From: Bryce McKinlay
Subject: Re: http.agent patch
Date: Fri, 23 Jul 2004 11:14:31 -0400
User-agent: Mozilla Thunderbird 0.5 (X11/20040626)

[moving this to the gcj and classpath lists]

Mark Wielaard wrote:

On Mon, 2004-07-12 at 00:01, Bryce McKinlay wrote:
I believe the following patch addresses both
concerns and makes sure that even when the Connection class is
loaded/initialized from a class with not enough permissions it can still
get at the necessary system properties.
I wonder if we really need to use AccessController.doPrivilaged() in a static initializer. Won't the class initialization code, which calls the static initializer, already be privilaged?

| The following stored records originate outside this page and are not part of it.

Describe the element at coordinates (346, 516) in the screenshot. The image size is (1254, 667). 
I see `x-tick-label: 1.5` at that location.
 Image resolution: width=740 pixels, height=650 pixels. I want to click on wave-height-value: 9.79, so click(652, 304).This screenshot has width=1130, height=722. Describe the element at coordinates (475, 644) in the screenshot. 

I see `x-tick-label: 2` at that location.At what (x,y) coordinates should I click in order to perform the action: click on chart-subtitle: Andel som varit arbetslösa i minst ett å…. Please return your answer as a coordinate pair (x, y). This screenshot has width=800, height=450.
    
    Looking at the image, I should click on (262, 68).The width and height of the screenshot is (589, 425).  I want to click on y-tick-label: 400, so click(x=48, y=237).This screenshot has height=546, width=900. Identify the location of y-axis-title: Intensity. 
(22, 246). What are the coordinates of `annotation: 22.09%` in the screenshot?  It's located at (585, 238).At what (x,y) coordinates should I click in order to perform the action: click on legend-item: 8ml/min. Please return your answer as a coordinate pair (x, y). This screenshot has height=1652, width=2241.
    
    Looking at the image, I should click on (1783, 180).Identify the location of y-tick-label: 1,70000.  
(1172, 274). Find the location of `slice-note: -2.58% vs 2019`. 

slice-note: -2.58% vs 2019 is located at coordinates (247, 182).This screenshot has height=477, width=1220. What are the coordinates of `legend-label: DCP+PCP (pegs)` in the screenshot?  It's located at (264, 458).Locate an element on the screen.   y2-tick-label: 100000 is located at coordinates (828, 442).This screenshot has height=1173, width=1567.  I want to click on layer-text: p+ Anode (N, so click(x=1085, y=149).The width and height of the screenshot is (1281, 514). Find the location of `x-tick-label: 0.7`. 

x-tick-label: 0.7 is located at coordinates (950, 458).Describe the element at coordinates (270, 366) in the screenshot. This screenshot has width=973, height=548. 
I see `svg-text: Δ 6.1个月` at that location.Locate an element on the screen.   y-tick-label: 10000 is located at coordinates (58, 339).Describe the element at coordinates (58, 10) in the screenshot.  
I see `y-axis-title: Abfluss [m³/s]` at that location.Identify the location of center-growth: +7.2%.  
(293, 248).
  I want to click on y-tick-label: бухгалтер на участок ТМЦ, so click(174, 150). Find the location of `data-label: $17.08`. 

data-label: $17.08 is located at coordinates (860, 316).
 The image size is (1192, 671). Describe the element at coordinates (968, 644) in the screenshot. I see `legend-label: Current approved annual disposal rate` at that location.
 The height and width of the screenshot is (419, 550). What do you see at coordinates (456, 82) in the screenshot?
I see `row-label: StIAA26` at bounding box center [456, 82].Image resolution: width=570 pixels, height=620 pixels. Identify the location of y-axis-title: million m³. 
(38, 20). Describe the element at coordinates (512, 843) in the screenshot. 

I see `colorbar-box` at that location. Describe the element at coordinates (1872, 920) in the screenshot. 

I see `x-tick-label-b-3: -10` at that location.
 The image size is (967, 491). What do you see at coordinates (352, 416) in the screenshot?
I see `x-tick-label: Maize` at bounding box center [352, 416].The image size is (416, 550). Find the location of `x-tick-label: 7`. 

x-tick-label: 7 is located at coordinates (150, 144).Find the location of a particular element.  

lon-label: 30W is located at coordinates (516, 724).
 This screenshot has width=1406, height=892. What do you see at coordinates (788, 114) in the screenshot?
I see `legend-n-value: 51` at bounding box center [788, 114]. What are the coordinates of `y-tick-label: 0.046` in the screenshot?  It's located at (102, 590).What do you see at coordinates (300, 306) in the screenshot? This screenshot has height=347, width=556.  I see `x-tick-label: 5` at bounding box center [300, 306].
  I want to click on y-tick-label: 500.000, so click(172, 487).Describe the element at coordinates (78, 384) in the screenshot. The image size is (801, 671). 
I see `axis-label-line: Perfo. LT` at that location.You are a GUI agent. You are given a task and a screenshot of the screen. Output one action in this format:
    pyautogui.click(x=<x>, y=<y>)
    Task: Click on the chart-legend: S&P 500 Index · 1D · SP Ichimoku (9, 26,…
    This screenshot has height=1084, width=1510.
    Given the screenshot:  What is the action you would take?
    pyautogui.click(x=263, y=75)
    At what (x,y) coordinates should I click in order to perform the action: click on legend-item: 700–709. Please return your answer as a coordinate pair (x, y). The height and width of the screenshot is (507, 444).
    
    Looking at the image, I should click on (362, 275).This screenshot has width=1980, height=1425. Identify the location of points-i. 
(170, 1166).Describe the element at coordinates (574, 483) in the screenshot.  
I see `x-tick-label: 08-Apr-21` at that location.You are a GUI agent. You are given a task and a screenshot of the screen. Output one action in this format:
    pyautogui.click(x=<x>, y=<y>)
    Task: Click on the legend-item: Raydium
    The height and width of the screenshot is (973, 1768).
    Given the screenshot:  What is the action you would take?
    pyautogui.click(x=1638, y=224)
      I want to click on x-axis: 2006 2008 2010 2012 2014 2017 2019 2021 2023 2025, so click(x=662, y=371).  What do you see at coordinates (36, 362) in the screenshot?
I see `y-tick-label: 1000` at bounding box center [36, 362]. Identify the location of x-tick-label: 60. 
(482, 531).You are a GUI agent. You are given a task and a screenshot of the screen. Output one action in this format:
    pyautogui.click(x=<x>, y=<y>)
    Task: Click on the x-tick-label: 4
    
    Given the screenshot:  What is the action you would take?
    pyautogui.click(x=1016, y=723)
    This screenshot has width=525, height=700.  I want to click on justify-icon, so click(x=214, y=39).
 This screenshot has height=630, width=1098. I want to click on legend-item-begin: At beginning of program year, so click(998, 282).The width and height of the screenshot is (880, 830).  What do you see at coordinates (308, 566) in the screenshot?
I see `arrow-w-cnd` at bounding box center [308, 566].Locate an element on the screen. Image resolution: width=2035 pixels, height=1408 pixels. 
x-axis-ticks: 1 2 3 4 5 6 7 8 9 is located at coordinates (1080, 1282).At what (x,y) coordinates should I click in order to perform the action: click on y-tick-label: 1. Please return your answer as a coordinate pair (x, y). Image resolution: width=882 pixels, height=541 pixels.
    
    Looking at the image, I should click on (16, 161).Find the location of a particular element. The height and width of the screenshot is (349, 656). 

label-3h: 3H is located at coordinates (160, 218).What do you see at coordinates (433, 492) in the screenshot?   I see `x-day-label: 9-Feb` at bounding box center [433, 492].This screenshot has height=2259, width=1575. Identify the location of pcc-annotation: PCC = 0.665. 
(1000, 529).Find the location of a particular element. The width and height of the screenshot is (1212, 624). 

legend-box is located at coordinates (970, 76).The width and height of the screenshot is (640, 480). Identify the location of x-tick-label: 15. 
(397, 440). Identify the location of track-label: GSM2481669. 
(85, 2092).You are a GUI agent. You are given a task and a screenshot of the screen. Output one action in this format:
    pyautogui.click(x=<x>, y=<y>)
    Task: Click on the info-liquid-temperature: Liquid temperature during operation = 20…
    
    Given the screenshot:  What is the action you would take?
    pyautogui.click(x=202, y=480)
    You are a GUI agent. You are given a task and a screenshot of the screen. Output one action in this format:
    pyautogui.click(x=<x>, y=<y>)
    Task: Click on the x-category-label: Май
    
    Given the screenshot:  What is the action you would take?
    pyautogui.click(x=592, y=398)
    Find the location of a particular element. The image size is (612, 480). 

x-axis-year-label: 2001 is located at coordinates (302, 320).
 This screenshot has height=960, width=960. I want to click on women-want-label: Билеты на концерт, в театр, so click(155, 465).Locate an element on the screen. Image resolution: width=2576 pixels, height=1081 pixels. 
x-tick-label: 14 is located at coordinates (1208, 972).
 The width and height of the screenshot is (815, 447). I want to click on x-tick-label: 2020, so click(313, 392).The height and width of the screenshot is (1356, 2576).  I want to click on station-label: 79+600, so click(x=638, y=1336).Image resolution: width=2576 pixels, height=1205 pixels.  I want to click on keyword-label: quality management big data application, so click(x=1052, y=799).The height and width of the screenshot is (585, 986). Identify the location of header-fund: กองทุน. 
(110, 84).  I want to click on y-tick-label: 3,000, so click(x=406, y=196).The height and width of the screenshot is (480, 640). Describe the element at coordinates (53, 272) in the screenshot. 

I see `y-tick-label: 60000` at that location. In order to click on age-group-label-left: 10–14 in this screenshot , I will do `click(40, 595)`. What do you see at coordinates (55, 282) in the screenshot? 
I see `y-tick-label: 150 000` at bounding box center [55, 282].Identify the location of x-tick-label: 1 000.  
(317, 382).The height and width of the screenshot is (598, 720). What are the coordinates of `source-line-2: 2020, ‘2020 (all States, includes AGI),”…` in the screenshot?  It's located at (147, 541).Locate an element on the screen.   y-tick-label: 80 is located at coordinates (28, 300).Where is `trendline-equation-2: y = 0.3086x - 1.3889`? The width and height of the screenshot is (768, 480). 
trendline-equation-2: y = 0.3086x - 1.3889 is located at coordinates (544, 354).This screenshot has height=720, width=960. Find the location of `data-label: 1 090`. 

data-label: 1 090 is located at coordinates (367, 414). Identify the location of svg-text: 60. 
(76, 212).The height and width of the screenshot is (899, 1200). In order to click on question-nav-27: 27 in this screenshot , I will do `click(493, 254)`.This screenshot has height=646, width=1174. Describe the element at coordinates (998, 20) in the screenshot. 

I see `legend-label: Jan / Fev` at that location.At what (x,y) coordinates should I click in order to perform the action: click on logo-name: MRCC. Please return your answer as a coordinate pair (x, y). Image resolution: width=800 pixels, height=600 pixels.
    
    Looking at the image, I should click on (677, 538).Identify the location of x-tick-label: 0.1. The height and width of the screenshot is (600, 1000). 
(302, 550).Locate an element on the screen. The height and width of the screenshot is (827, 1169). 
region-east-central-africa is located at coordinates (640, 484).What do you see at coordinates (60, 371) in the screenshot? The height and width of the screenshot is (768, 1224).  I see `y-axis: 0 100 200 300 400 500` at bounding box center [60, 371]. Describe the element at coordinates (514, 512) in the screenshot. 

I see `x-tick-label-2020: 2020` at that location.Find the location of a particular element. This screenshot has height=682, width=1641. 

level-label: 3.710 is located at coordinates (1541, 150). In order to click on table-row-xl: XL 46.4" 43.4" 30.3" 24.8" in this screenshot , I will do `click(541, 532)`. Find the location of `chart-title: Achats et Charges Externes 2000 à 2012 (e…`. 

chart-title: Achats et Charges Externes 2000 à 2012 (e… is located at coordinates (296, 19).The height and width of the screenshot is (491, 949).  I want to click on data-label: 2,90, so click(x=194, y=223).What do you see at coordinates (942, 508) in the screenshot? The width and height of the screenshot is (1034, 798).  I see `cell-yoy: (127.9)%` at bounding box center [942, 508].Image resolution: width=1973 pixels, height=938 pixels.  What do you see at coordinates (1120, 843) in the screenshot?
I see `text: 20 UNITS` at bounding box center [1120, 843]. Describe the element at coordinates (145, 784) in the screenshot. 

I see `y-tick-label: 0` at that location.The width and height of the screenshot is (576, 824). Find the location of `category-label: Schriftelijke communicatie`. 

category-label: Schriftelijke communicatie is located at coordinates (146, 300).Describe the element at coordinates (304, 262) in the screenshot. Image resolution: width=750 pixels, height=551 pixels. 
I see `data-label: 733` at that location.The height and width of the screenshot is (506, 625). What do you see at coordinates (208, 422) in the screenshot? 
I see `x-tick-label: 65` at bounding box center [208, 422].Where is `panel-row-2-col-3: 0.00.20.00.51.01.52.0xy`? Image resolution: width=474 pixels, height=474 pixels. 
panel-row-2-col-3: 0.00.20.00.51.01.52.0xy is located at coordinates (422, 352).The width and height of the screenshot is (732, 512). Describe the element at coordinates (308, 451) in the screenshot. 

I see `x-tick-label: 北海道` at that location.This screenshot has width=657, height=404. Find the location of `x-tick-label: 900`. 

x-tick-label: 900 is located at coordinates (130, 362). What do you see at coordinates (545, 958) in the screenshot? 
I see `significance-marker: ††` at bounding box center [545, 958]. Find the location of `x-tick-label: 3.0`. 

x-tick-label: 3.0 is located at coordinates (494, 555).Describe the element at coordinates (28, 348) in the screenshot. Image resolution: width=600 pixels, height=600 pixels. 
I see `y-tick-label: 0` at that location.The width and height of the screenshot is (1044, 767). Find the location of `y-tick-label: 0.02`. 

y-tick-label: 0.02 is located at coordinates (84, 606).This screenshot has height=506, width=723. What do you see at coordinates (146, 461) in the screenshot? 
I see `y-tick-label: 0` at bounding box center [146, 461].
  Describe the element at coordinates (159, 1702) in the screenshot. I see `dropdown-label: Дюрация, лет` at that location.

Yes you need that. The idea behind the whole security model is that a
programmer needs to explicitly say whether or not they need/want only
their own ProtectionDomain to be used with any access checks. This makes
sure that under "normal" circumstances only security sensitive code can
execute that the developer and the user set security manager allow to
execute. It reliefs the developer to think about all the ways the code
can potentially be called from an insecure environment. If you insert a
doPrivileged() call you assert that you have thought about all ways this
code can potentially be used from an insecure environment.
Yeah.

Have a look at http://java.sun.com/j2se/1.4.2/docs/guide/security/doprivileged.html, particularly the bit about "GetPropertyAction". The syntax they suggest here addresses some of my concerns about PrivilagedActions. Namely, having a non-anonymous PrivilagedAction implementations to do common actions like System.getProperty() avoids the ugly anonymous class syntax I've seen elsewhere.

My other concern has been efficiency. Thinking about this more, the amount of calls that need to be privilaged is probably not as extensive as I first thought. Provided we follow some simple guidelines to ensure we are not making privilaged calls where we don't need to - for example, ensuring that all getProperty() calls are done only from static initializers, I think the overhead should be managable.

Moving forward, what we need is a list of all the calls that need to be privilaged - presumably this means calls that can throw SecurityException, and a list of all the places where they are called within the core classes. Does anyone have a tool that can do this? Hmm, maybe we can make an eclipse plugin to do it.